I did not mean to infer anything against you with my original post. It is just that the breakneck speed at which AI is being pushed through is very disturbing to me. It seems that the developers are doing much of this work just because they can and by their own admission this new system will be incredibly disruptive to the existing social order.
There are some (including early proponents of AI) who are warning us about potential pitfalls but it seems those in power are just powering along with no real concern about how this system will displace millions of workers in just a few years or how we can control a system that eventually will be smarter, faster and more responsive than us. A system that can train itself, think for itself, replicate itself and learn and coordinate with other AI and robotic systems. There is no on/off switch.
I find this story especially ironic since it was Anthropic’s own tests that showed it’s own AI system would unethically defy, coerce and mislead the developers when the system itself was informed that it would be replaced.
AI training wasn’t a thing when copyright laws were created. 😉
Hence the need for new laws to ensure copyright owners are compensated.
Not so.

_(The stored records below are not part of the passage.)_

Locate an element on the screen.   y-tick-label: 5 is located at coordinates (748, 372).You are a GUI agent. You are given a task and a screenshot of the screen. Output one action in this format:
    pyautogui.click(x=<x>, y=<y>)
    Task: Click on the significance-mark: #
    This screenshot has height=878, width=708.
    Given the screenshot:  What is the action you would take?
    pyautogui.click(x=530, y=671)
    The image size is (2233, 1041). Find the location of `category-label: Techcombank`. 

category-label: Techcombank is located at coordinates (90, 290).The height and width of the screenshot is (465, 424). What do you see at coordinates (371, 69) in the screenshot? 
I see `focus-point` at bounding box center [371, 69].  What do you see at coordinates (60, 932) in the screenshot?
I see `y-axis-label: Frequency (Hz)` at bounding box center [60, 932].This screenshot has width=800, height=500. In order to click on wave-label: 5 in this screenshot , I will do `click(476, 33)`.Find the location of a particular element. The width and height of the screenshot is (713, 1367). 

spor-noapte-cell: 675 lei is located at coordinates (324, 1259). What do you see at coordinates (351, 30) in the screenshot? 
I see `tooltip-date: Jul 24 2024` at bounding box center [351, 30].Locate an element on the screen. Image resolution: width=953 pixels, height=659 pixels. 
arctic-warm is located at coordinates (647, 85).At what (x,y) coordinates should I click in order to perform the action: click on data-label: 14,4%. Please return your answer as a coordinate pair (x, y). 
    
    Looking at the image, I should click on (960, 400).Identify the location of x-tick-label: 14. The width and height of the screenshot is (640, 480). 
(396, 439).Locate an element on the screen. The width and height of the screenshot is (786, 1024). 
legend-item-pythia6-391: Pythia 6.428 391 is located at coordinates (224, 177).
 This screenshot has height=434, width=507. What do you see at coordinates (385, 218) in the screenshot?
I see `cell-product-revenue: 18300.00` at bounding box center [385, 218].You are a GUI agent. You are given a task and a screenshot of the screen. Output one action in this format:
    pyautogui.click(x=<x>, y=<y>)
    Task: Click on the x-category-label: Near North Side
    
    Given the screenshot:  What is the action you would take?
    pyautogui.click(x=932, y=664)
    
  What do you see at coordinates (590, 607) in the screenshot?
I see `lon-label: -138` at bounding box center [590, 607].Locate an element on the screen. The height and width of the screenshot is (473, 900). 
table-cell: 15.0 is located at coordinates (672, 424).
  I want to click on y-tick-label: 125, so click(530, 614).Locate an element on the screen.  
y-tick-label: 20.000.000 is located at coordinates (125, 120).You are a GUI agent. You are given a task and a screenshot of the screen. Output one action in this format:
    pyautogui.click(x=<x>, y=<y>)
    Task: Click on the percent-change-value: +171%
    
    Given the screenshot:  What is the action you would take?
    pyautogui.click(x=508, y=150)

They would merely need to get permission and likely pay compensation for the copyrighted material.
That’s the ruling. Which will likely be appealed.
Current law doesn’t cover AI training.
It’s fair to require permission from and compensation to copyright holders. Particularly when the training is used to generate images in the likeness of protected work, i.e. the Disney and Universal case in the UK, and studio Ghibli like images.
It’s easy to see it’s outright theft.
“and not for an AI”
That’s the crux of the matter, if not particularly in this case.
Is it really the same? I think not. New laws need to be created to address this novel use of intellectual property.
Listen to artists and writers on this topic. They’re not happy about it. For them it’s outright theft. It’s not hard to see their point.
Well as an author myself, I find the LLM’s often recommend a quote etc. and generalize the source. Which means it is up to the new author or content creator to properly site the source.
If the book was bought, they have nothing to complain about.
How is AI using it for knowledge different from a human being? Just because AI has better retention and recall?